▶ _Task_: The reply must reproduce each line below exactly.

•••••

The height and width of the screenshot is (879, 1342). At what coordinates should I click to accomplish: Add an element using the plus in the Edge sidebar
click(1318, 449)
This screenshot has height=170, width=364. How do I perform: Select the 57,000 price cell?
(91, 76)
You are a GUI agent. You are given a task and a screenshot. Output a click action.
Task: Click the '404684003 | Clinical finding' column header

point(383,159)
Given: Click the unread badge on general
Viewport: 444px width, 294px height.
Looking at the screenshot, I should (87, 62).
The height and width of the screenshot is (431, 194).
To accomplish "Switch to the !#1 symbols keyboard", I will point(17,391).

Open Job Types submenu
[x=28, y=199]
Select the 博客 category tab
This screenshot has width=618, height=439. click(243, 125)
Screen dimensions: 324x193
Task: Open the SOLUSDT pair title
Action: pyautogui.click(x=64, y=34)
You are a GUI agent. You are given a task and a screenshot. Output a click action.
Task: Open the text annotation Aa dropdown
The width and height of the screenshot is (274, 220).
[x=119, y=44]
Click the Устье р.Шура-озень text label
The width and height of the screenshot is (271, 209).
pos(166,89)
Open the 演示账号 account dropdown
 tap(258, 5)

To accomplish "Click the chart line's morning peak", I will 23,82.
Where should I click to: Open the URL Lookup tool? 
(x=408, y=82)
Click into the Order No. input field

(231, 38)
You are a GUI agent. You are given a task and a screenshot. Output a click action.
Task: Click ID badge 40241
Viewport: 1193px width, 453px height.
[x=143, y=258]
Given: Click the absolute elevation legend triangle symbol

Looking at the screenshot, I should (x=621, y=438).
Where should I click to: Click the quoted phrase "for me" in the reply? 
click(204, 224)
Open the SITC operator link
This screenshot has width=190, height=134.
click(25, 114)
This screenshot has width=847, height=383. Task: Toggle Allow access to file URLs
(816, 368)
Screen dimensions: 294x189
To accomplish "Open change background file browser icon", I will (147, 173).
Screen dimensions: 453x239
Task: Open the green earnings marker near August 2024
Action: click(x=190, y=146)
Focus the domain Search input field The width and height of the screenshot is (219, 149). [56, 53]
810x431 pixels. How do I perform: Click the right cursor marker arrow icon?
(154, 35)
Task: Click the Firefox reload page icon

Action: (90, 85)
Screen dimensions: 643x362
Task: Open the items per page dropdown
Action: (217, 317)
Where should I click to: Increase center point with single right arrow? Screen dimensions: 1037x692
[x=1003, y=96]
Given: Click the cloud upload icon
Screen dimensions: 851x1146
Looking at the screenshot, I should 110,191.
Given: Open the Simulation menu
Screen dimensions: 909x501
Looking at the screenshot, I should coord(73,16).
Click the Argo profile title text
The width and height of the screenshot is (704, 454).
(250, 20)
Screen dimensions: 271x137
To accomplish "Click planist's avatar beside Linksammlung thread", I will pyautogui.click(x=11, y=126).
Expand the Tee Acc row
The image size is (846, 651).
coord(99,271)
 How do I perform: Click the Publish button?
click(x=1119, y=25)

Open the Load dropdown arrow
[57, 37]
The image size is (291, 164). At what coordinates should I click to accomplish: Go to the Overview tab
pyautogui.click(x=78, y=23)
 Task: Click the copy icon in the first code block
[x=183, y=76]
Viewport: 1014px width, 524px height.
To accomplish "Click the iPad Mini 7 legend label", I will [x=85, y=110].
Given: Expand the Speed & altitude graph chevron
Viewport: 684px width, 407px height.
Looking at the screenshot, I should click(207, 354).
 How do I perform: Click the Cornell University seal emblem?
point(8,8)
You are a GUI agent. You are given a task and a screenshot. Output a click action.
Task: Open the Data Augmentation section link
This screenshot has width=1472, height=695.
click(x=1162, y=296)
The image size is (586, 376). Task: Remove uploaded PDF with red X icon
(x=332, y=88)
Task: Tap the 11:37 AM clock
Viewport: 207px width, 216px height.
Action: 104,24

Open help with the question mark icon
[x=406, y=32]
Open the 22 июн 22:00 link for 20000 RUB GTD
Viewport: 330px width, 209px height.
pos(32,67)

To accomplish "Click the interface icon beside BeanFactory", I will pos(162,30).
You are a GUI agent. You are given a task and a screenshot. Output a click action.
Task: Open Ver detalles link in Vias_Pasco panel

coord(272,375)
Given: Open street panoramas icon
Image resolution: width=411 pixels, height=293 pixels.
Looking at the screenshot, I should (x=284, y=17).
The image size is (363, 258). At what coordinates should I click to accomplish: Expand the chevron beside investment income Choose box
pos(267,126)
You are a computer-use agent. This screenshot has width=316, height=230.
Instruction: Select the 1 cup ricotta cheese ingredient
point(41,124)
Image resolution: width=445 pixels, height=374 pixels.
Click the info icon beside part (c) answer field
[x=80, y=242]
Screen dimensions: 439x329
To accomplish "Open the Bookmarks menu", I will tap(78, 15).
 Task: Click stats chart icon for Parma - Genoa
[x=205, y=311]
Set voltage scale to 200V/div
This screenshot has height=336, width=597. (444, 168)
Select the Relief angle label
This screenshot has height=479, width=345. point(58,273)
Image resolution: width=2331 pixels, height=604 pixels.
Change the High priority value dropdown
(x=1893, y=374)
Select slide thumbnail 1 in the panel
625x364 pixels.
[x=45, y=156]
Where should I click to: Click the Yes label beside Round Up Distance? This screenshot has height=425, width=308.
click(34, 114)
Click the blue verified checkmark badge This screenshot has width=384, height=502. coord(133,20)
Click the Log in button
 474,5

•••••

▶ _Solution for this exercise_:
The height and width of the screenshot is (879, 1342). At what coordinates should I click to accomplish: Add an element using the plus in the Edge sidebar
click(1318, 449)
This screenshot has height=170, width=364. How do I perform: Select the 57,000 price cell?
(91, 76)
You are a GUI agent. You are given a task and a screenshot. Output a click action.
Task: Click the '404684003 | Clinical finding' column header

point(383,159)
Given: Click the unread badge on general
Viewport: 444px width, 294px height.
Looking at the screenshot, I should (87, 62).
The height and width of the screenshot is (431, 194).
To accomplish "Switch to the !#1 symbols keyboard", I will point(17,391).

Open Job Types submenu
[x=28, y=199]
Select the 博客 category tab
This screenshot has width=618, height=439. click(243, 125)
Screen dimensions: 324x193
Task: Open the SOLUSDT pair title
Action: pyautogui.click(x=64, y=34)
You are a GUI agent. You are given a task and a screenshot. Output a click action.
Task: Open the text annotation Aa dropdown
The width and height of the screenshot is (274, 220).
[x=119, y=44]
Click the Устье р.Шура-озень text label
The width and height of the screenshot is (271, 209).
pos(166,89)
Open the 演示账号 account dropdown
 tap(258, 5)

To accomplish "Click the chart line's morning peak", I will 23,82.
Where should I click to: Open the URL Lookup tool? 
(x=408, y=82)
Click into the Order No. input field

(231, 38)
You are a GUI agent. You are given a task and a screenshot. Output a click action.
Task: Click ID badge 40241
Viewport: 1193px width, 453px height.
[x=143, y=258]
Given: Click the absolute elevation legend triangle symbol

Looking at the screenshot, I should (x=621, y=438).
Where should I click to: Click the quoted phrase "for me" in the reply? 
click(204, 224)
Open the SITC operator link
This screenshot has width=190, height=134.
click(25, 114)
This screenshot has width=847, height=383. Task: Toggle Allow access to file URLs
(816, 368)
Screen dimensions: 294x189
To accomplish "Open change background file browser icon", I will (147, 173).
Screen dimensions: 453x239
Task: Open the green earnings marker near August 2024
Action: click(x=190, y=146)
Focus the domain Search input field The width and height of the screenshot is (219, 149). [56, 53]
810x431 pixels. How do I perform: Click the right cursor marker arrow icon?
(154, 35)
Task: Click the Firefox reload page icon

Action: (90, 85)
Screen dimensions: 643x362
Task: Open the items per page dropdown
Action: (217, 317)
Where should I click to: Increase center point with single right arrow? Screen dimensions: 1037x692
[x=1003, y=96]
Given: Click the cloud upload icon
Screen dimensions: 851x1146
Looking at the screenshot, I should 110,191.
Given: Open the Simulation menu
Screen dimensions: 909x501
Looking at the screenshot, I should coord(73,16).
Click the Argo profile title text
The width and height of the screenshot is (704, 454).
(250, 20)
Screen dimensions: 271x137
To accomplish "Click planist's avatar beside Linksammlung thread", I will pyautogui.click(x=11, y=126).
Expand the Tee Acc row
The image size is (846, 651).
coord(99,271)
 How do I perform: Click the Publish button?
click(x=1119, y=25)

Open the Load dropdown arrow
[57, 37]
The image size is (291, 164). At what coordinates should I click to accomplish: Go to the Overview tab
pyautogui.click(x=78, y=23)
 Task: Click the copy icon in the first code block
[x=183, y=76]
Viewport: 1014px width, 524px height.
To accomplish "Click the iPad Mini 7 legend label", I will [x=85, y=110].
Given: Expand the Speed & altitude graph chevron
Viewport: 684px width, 407px height.
Looking at the screenshot, I should click(207, 354).
 How do I perform: Click the Cornell University seal emblem?
point(8,8)
You are a GUI agent. You are given a task and a screenshot. Output a click action.
Task: Open the Data Augmentation section link
This screenshot has width=1472, height=695.
click(x=1162, y=296)
The image size is (586, 376). Task: Remove uploaded PDF with red X icon
(x=332, y=88)
Task: Tap the 11:37 AM clock
Viewport: 207px width, 216px height.
Action: 104,24

Open help with the question mark icon
[x=406, y=32]
Open the 22 июн 22:00 link for 20000 RUB GTD
Viewport: 330px width, 209px height.
pos(32,67)

To accomplish "Click the interface icon beside BeanFactory", I will pos(162,30).
You are a GUI agent. You are given a task and a screenshot. Output a click action.
Task: Open Ver detalles link in Vias_Pasco panel

coord(272,375)
Given: Open street panoramas icon
Image resolution: width=411 pixels, height=293 pixels.
Looking at the screenshot, I should (x=284, y=17).
The image size is (363, 258). At what coordinates should I click to accomplish: Expand the chevron beside investment income Choose box
pos(267,126)
You are a computer-use agent. This screenshot has width=316, height=230.
Instruction: Select the 1 cup ricotta cheese ingredient
point(41,124)
Image resolution: width=445 pixels, height=374 pixels.
Click the info icon beside part (c) answer field
[x=80, y=242]
Screen dimensions: 439x329
To accomplish "Open the Bookmarks menu", I will tap(78, 15).
 Task: Click stats chart icon for Parma - Genoa
[x=205, y=311]
Set voltage scale to 200V/div
This screenshot has height=336, width=597. (444, 168)
Select the Relief angle label
This screenshot has height=479, width=345. point(58,273)
Image resolution: width=2331 pixels, height=604 pixels.
Change the High priority value dropdown
(x=1893, y=374)
Select slide thumbnail 1 in the panel
625x364 pixels.
[x=45, y=156]
Where should I click to: Click the Yes label beside Round Up Distance? This screenshot has height=425, width=308.
click(34, 114)
Click the blue verified checkmark badge This screenshot has width=384, height=502. coord(133,20)
Click the Log in button
 474,5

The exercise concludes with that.